По закону бытопатии я думал, что Гоголю не удалось, а мне удалось зацепиться за что-то очень важное в русском умострое, но потом догадался, что он, умострой, как прохожий, ускользнул от меня. Он ускользнул и от Гоголя, хотя это и успокаивает, потому что то, что я принимал в нём за него, оказалось не от него, а от культуры.
И это был муляжный умострой, подсадная утка. Уткой был я, а он – культурой. Культура – это муляжи, то, что понарошку, «как если бы». На самом деле главное – делать вид. И это культура. А делать вид мы не умеем, и поэтому у нас нет культуры. Но я уже не понимаю, где утки, а где муляжи, где я и где вы, где Гоголь и где умострой. Но если я это пойму, то всё рухнет: Россия пропадёт, и я буду не я, Гоголь перестанет быть Гоголем, русский – русским. Непониманием мира держится русский мир. Это не значит, что мы без понятия, мы даже очень с понятием, но оно у нас не является условием быта.
В каждый момент мы можем отказаться от понятия, ускользнуть от него и сказать: это не я. Не мной понято, я здесь ни при чём. Здесь виновато бытие. Понимание есть, но не мы его установили, и поэтому понятия, которыми мы пользуемся, становятся у нас симулятивной реальностью, муляжóм, чем-то неподлинным. Бытие – это тоже муляж. Я думал, что бытие, оно и в России бытие, а оно в России притворно, якобы бытие, а оно – это «якобы» – из понятия, потому что всё, что не якобы бытие, то из быта, а быт без понятия.
Словом, бытие стало бытовым. В России оно полностью исчерпывается связкой «есть», а в ней каждый русский нутром чует не онтологическую связку, а какой-то пищеварительный оттенок, что-то повседневно близкое. Вот я говорю: пойдём есть, и меня понимают... И никому в голову не придёт сказать – вот, мол, хочу бытия. Что же его хотеть, если оно всегда есть, а если его нет, то на нет и суда нет, а если уж хотеть, так того, что сверх того, а сверх того – неведомо что, какая-нибудь Жар-птица, которая приходит на ум к Иванушке-дурачку, да к интеллигенции.
Придёт и потом уже из головы не выходит. А если выходит, то в момент, когда в «есть» видят «да будет» и не видят «есты», или «исты», а с этим «исты» сопряжена истина, которая в России не имеет никакого отношения к сознанию.
В этом смысле у русских развито неметафизическое понимание истины как правды.
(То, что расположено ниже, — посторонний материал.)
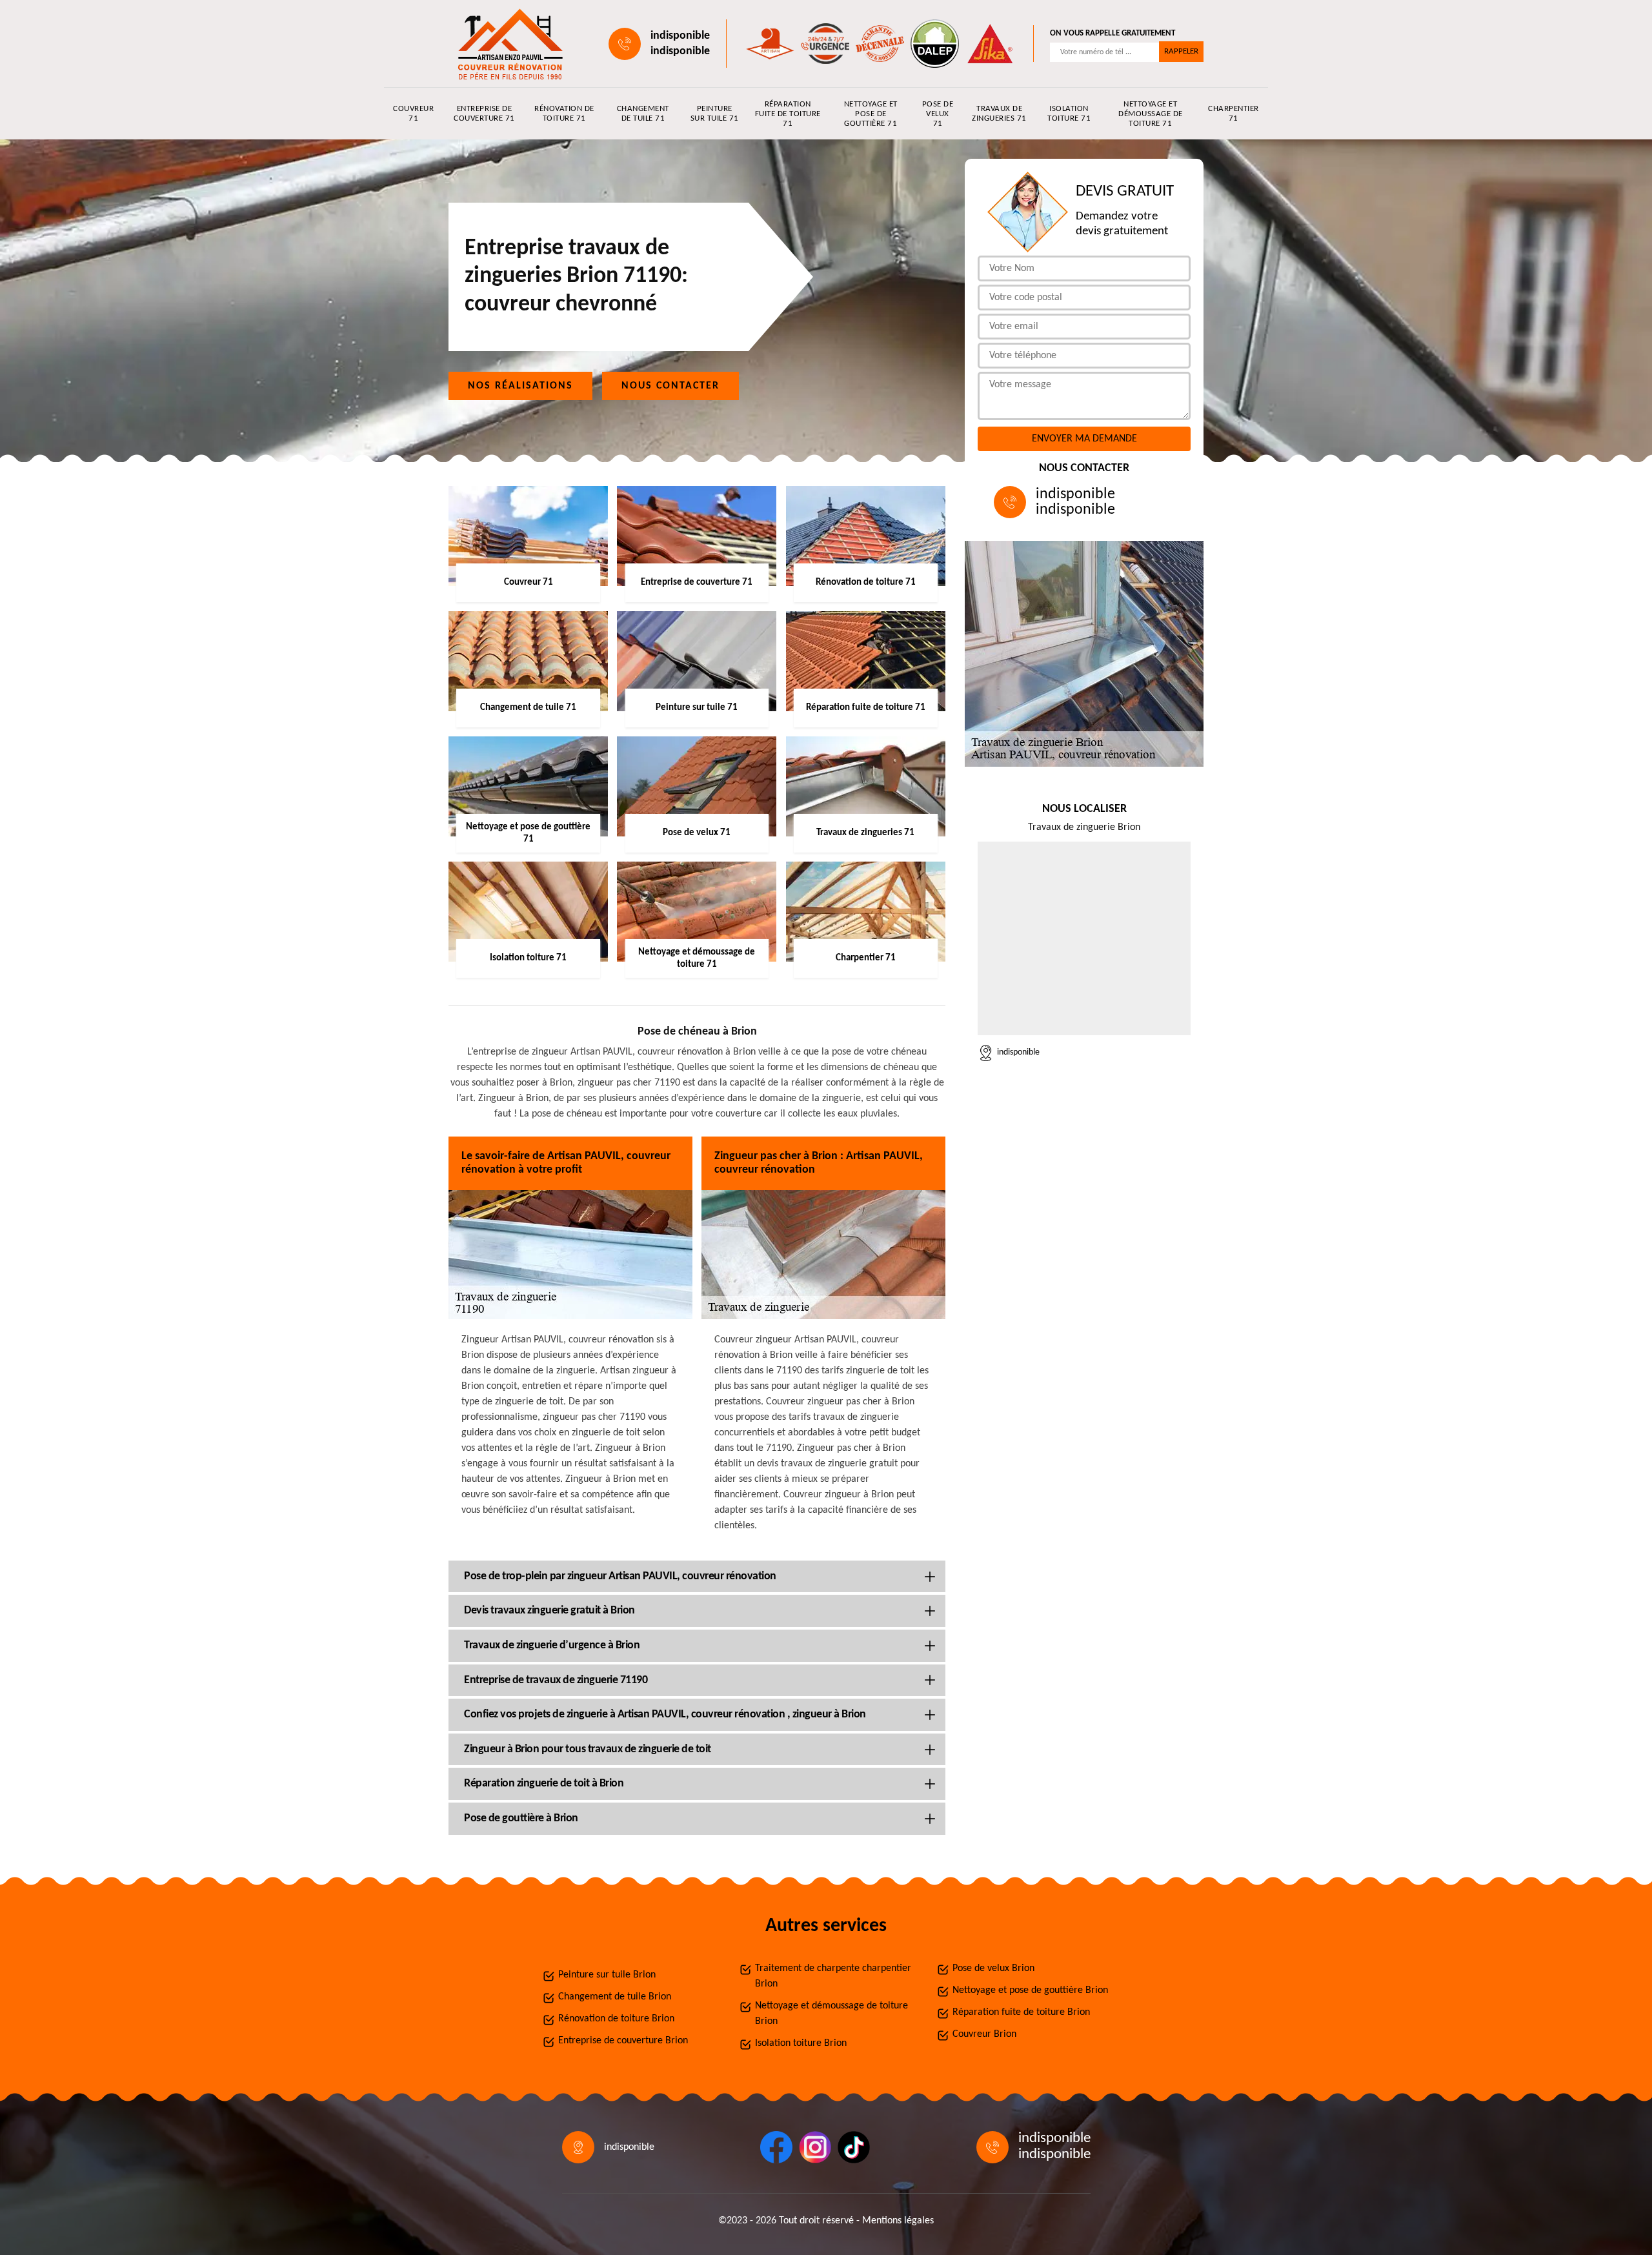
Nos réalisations (520, 386)
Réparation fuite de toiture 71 (788, 114)
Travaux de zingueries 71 (999, 114)
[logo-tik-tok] (854, 2147)
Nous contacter (670, 386)
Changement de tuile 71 (643, 114)
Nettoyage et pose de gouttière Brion (1030, 1990)
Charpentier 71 (1233, 114)
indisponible (680, 36)
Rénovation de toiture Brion (616, 2019)
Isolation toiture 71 (1069, 114)
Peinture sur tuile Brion (607, 1975)
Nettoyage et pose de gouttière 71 (871, 114)
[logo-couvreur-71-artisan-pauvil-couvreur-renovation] (507, 43)
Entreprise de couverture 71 (484, 114)
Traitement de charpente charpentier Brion (833, 1976)
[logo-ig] (815, 2147)
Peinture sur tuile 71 (714, 114)
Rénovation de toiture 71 (564, 114)
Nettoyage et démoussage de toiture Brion (831, 2014)
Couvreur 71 (413, 114)
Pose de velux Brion (993, 1968)
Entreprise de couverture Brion (623, 2041)
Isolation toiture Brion (801, 2043)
Ведь метафизическое понимание двусмысленно. Например, есть те, кого кусают змеи, и есть те, кого они не кусают, и неукусанные рассказывают укусанным об укусах – и это будет метафизическая истина, а она в русском умострое не задерживается. Начитанные люди её возвращают под видом онтологической истины, в которой то, что есть, объявляется производным от того, чего нет – от ничто. Но и ничто в России не ничто, а культурный муляж. Его никто не боится.
В России даже смерть не особенно пугает. Ничто не открывает русскому свет бытия, а маскирует то, что есть, а есть всё. И это самое всеединство не онтологическое, а бытовое, даже скорее половое. В бесполом мире нельзя случиться. Где пол, там и случай, а где случай, там и авось.
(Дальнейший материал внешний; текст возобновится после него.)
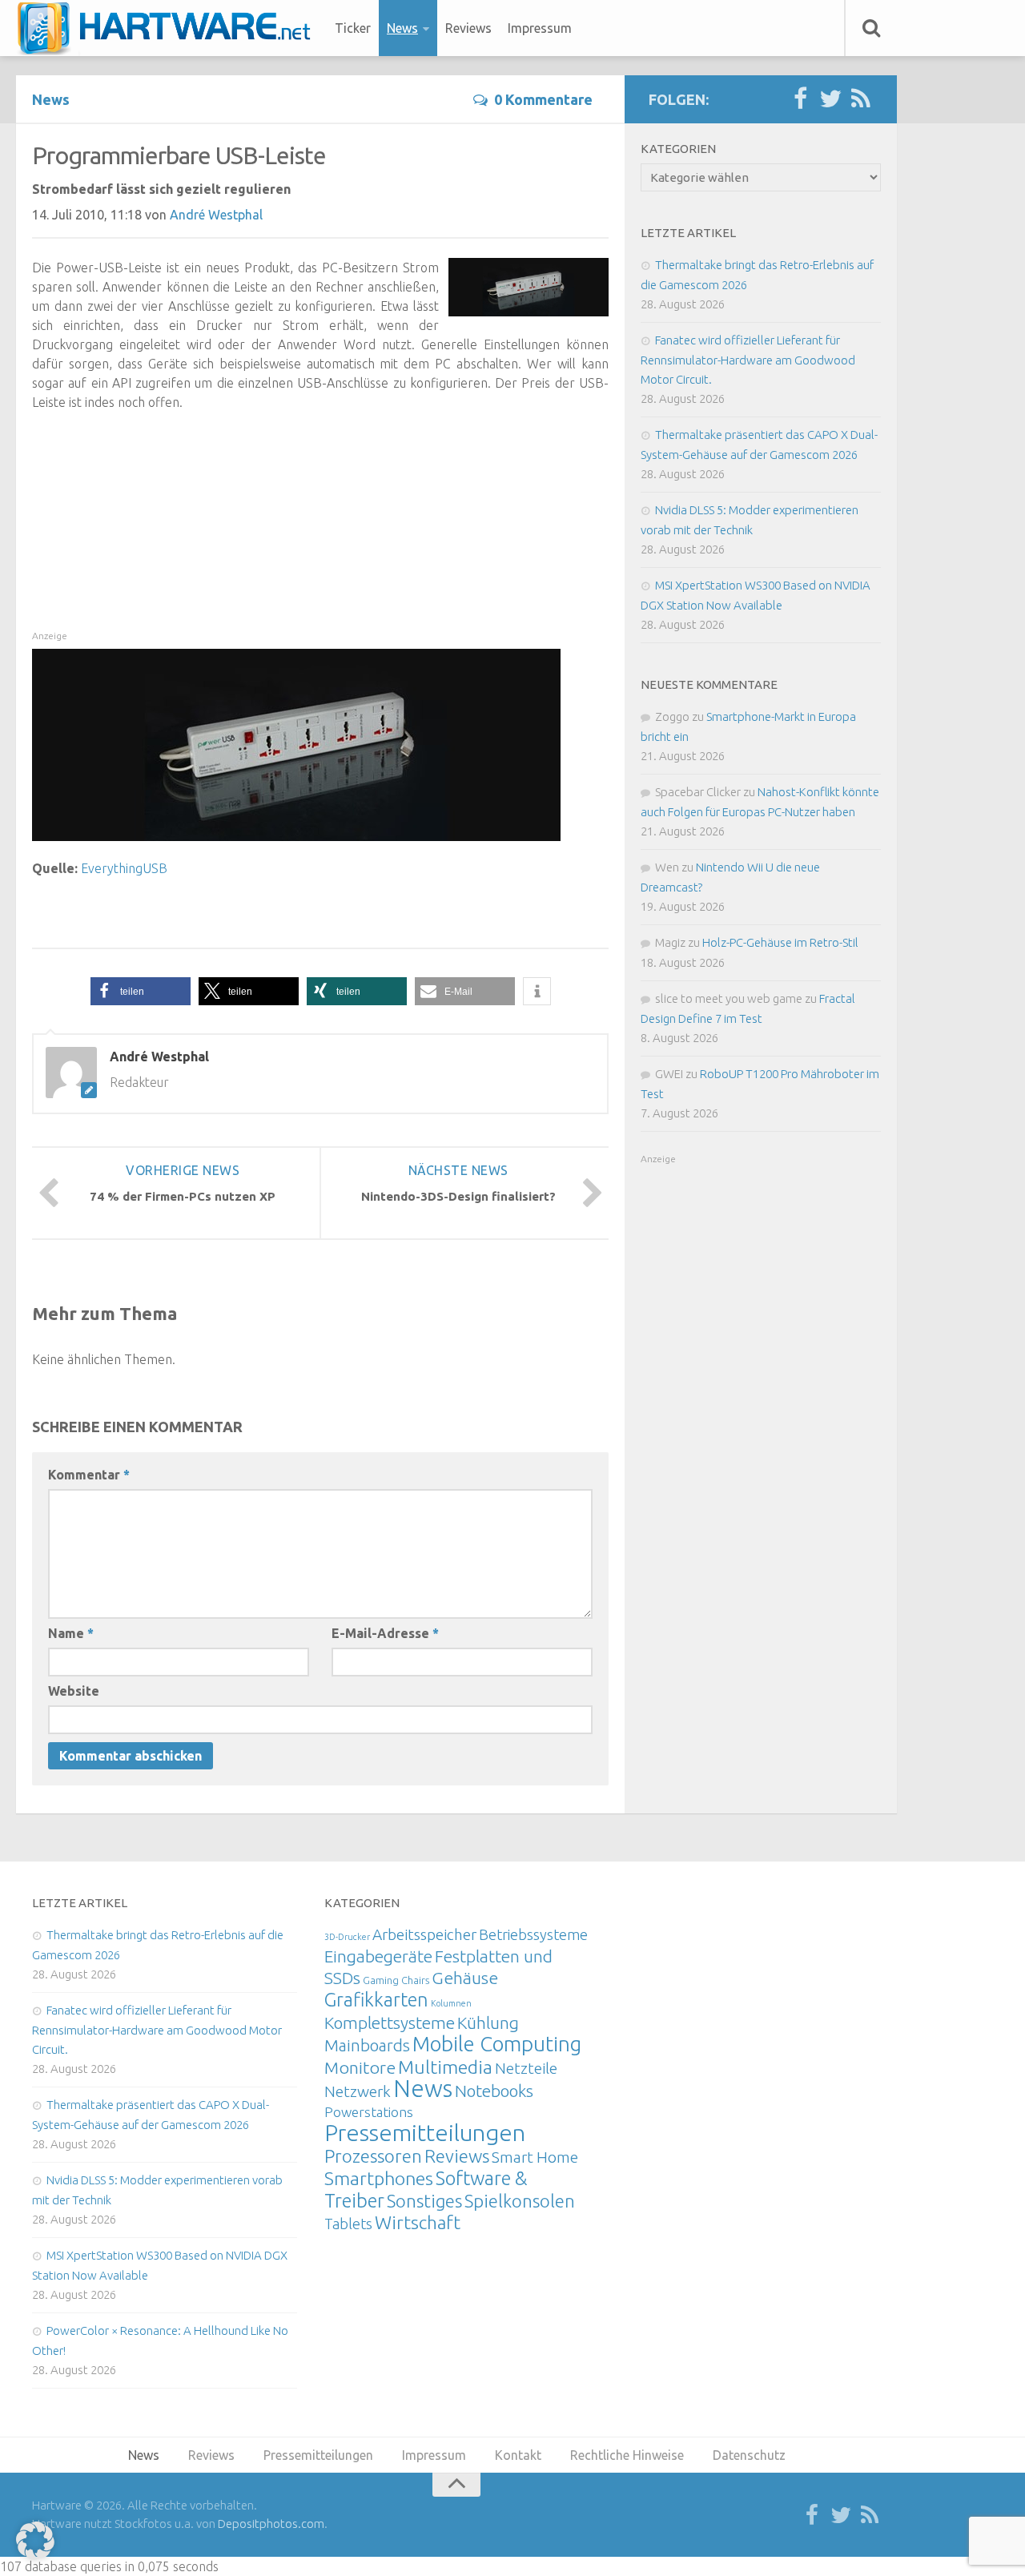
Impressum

Чужбина – калина, да родина – малина! (Русская пословица)
Русская тяга к ничейности, или Имперский способ мышления
В русском умострое жила-была София, то, чем держится верх, София – всему голова, корень. А потом её не стало и умострой разрушился. И всяк, кому не лень, стал отличать бытие от существования, а существование от сущности. Бытие в России всё-таки повседневная жизнь, и в ней у нас что-то не так устроено, как надо (а надо, конечно же, как в Европе, чтобы быт не был бытием), потому что если быт бытие, то нет свободы и нет права, долга и ответственности.
Ведь русскому трудно понять, зачем ему долг и для чего ему ответственность, если всё делается по любви, и поэтому у него есть любовь и нет ответственности – русские бесформенны. А если нет формы, то нет и экзистенциалов. Вернее, страх есть, но он внизу, а вверху им ничего не держится. Трепета нет. На вершине пусто, а внизу без глубины, то есть бытие не экзистенциально. Оно патовое, а патовое бытие и есть быт. И это «ключ» к эмпирическим событиям.
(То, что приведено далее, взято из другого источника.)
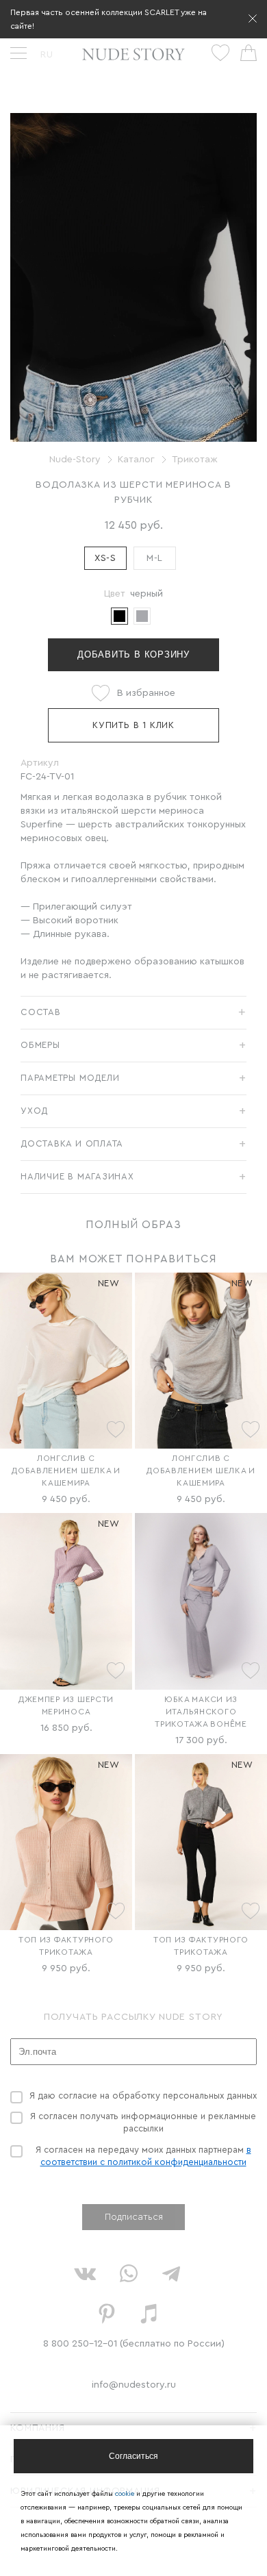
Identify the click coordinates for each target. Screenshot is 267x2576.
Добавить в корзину (133, 654)
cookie (125, 2493)
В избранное (146, 693)
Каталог (136, 459)
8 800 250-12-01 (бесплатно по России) (134, 2344)
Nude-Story (75, 459)
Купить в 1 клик (133, 725)
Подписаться (134, 2217)
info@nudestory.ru (134, 2385)
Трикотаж (195, 459)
Есть у нас, у русских, страсть, какая-то тяга к ничейности, мания всё превращать в ничьё, ибо ничьё – это кратчайший путь к справедливости, к правде, а право – окольный, следовательно, лживый путь, и поэтому мы за ничьё, которое, в свою очередь, есть подмена, точнее, отсутствие ничто. Там, где у всех ничто, у нас быт. И мы живём. И в этом разрыве с ничто у нас зарождается терпение, в основе которого лежит ничего.
В бесчувствии русского быта можно переждать, когда завтра придёт в сегодня. И в этом ожидании многое стерпится, многое слюбится, всё перетрётся в песок, в ничьё. Я спешу добавить «едва ли не всё», потому что если бы всё стало ничьё, то мы бы погибли, так и не успев об этом узнать. И это запаздывание самосознания свидетельствует: мы ещё живы и вся-то наша жизнь умещается в паузу опоздания самосознания. И пока эта пауза длится, длится и наша жизнь, ибо быт – это и есть пауза, выявляющая то, что между делом. А между делом – возможность чистого созерцания целого.
Мы не ленивы, мы созерцательны. Наша принадлежность к целому основана на порядке. Там, где порядок, там и порядочность. Не нужно что-то строить из себя, ведь «строить» – значит высовываться из ряда, а это непорядочно. Не свобода, а порядок определяет строй ума русских, которые и делом предпочитают заниматься между делом. Ведь если делом заниматься не между делом, то нужен не порядок, а свобода, беспорядок. И поэтому свобода – зло, с которым трудно смириться. И не надо порядок заменять на свободу, ведь если есть порядок – будет и свобода (бытовая свобода – воля).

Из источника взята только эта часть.